Rocsi: All my ladies in the house say "Owwwww"
Ladies: Owwww!!!
Terrence: I like that. That's gonna be tough to top. Who's up next!
Rocsi: It says here: Mitt Romney.
Terrence: Oh, the Mormon dude. Okay, do your thing, brother.
Romney: Actually, I'm not here to rap. I just wanted to let everybody know to register to vote. I also wanted to talk about family values.
Terrence: Is it true that you are a Mormon? Do you believe in polygamy?
Romney: There are a lot of misconceptions about Mormonism.
Terrence: Son, don't say it, spit it! This is Freestyle Friday and the livest audience wants to hear your skills
Romney: Uh, err...
Terrence: Do Y'all wanna hear a verse?
Crowd goes wild... Rap! Rap! Rap!
Romney: That's not what I came here for...
Rocsi: Aiight, I respect that, but lets move on to someone who is here to rap. Let's bring out our last candidate.
Terrence: Word! Word! BARACK OBAMA IN THE HOUSE!!!
Crowd cheers wildly.
Obama: What's up, 106 and Park?!?! You ready for me to rip this?!?!
Terrence: Be clear. The livest audience is ready for you, but you gonna have to BRING IT to top what Hillary just did. You ready?
Obama: Oh, yeah! Let me get that "Lose Yourself" instrumental
Rocsi: A little Eminem action? Let's do it!
Music Drops:
When I say O, you say bama
O - bama, O- bama
When I say O, you say bama
O - bama, O- bama
My opponents palms are sweaty, knees weak, arms are heavy
Barack Obama in the house, comps not ready
They nervous, a black man armed and steady
Poised to take the White House, so come on already
I'm the unifier, and I'm bout to bridge the gap
From blues to rock n roll, from jazz to rap
Doesn't matter where your from or where you at
Barack Obama brings the drama, are you aware of that?

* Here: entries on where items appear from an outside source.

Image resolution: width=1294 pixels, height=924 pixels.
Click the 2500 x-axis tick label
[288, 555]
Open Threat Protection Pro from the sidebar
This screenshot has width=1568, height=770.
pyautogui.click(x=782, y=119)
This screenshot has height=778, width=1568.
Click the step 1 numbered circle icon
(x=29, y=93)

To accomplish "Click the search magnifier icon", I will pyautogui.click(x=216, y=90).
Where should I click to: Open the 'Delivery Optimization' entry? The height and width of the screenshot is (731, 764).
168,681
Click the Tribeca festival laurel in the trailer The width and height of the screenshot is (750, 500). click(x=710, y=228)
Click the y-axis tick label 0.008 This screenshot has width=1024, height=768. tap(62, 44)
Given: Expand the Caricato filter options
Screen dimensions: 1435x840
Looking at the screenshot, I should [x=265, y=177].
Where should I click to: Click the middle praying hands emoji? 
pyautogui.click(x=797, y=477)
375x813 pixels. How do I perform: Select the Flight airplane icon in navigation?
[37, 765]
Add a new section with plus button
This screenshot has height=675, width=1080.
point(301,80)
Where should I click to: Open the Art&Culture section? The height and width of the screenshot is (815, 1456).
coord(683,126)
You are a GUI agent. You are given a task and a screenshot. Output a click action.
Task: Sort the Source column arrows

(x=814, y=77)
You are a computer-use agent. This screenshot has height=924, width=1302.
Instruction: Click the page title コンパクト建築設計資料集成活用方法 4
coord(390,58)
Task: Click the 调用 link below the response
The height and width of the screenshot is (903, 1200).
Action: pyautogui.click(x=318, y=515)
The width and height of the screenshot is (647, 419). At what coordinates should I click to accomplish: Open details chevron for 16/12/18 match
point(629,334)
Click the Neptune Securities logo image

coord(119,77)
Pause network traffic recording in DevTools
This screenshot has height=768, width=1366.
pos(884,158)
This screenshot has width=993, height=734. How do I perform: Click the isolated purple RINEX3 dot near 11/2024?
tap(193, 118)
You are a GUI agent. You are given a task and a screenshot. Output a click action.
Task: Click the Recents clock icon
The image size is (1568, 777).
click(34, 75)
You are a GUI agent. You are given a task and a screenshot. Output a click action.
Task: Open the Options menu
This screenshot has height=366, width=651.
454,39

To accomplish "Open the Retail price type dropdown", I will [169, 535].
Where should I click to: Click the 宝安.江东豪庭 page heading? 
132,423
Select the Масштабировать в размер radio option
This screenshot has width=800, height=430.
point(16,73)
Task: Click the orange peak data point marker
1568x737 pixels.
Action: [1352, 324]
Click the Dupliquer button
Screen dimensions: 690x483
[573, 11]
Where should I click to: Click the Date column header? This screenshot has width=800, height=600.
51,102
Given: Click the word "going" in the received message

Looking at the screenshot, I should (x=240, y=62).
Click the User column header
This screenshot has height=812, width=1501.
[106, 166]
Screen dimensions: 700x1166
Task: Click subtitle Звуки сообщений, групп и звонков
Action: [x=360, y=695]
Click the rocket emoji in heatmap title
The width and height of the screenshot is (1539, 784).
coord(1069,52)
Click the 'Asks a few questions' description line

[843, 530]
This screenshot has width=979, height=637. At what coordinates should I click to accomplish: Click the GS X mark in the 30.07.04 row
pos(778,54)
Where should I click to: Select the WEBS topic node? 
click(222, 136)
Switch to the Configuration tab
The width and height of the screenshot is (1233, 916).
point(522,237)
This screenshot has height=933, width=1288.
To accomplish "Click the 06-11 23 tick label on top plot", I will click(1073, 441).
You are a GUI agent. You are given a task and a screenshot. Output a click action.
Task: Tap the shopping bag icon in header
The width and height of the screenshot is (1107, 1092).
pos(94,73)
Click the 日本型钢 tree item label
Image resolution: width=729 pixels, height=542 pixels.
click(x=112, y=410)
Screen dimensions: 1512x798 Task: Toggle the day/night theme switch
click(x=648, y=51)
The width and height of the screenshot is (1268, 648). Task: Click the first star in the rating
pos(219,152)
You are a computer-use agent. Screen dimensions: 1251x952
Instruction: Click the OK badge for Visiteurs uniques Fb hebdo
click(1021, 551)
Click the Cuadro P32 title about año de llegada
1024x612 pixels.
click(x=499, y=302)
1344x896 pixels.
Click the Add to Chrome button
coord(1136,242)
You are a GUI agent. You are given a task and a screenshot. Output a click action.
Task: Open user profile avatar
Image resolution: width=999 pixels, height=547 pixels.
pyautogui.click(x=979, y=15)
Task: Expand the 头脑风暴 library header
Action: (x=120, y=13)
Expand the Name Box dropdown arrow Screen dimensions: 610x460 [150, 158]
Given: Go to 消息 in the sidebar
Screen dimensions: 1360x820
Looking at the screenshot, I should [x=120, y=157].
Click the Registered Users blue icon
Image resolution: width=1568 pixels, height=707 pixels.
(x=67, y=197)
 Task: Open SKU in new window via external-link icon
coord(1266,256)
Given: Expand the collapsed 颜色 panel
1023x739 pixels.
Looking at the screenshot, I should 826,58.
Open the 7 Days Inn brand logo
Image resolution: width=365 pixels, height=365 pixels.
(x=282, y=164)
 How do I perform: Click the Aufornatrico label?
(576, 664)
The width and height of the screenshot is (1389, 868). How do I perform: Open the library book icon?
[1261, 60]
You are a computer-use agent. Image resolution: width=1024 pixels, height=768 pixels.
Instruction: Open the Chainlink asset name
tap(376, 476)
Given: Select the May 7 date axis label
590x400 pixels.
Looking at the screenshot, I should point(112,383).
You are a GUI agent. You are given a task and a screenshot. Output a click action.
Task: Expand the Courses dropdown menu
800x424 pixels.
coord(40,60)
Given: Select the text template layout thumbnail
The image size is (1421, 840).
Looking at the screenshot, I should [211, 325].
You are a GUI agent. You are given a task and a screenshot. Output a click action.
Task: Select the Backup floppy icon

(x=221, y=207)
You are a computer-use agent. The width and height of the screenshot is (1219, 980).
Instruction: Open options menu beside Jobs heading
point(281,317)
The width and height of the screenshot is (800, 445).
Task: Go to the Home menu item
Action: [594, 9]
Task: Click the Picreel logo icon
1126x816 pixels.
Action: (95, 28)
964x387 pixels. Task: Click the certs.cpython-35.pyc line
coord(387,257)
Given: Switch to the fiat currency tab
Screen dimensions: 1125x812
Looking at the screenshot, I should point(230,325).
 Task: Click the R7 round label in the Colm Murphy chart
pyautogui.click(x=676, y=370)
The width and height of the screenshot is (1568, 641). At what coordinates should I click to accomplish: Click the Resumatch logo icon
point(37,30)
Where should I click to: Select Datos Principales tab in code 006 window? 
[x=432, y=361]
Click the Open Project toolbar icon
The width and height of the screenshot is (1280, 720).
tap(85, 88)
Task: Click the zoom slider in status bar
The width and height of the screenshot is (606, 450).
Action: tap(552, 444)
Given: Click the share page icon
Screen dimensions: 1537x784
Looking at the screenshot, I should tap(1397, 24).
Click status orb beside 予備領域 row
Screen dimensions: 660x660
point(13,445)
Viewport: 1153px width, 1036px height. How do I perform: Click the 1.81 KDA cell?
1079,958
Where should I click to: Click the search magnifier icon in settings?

Only been a Senator for a couple of years
But got much more respect than the rest of my peers
Never fear anything, I wasn't raised to lose
I got the blueprint for a new day, like Jay-Z do
In November of 08 who will the people choose?
Lets talk about the others who tryna fill my shoes
We got McCain, who doesn't know what party he wants to rep
And Romney can talk family values but he's out of step
Giulani talks tough, but when it comes to leading
He's no different than George Bush, have our soldiers bleeding
And Huckabee, I don't even know this cat
Won in Iowa, now he thinks he got the inside track
I'm a tell you this much, I hope they nominate him
he ain't no competition for the democratic nation
Next up, Fred Thompson, he better stick to acting
Remember Reagan, them eight years? I aint tryna go back then
John Edwards is in the race, but he ain't the answer
Tryna play with your emotions by exploiting his wife's cancer
Hillary got some swag, but the facts remain evident
When I get the nomination, SHE can be MY vice president
Nah, let me stop, she wont make it on my ticket.
The first female VP is Oprah, ya dig it?
Terrence: OOOOHHH!!! You see how its going down? My man, Barack just ripped this. son!
Rocsi: Let's go to the audience and see who won this battle. I'ma half to go with my girl, Hillary!
Terrence: I'ont know! Barack represented out there! Let's let the livest audience decide...
Rocsi: True, True!
Terrence: But first, here's our new joint of the day, Jim Jones featuring Lil Wayne and T Pain. Its' called "I Suck"
Goes to video.
I know an abrupt ending, but I can't think of anything else to write and this shit is getting epic like. Besides, I think you get the point. This was just some strange sarcastic mess that I thought of. Who did you think was the best? I gotta go with Obama, probably because that was the first one I wrote. But I'm interested in your opinion. What do you think? I mean, besides the fact that I'm crazy, who represented in BET's Presidential Debate?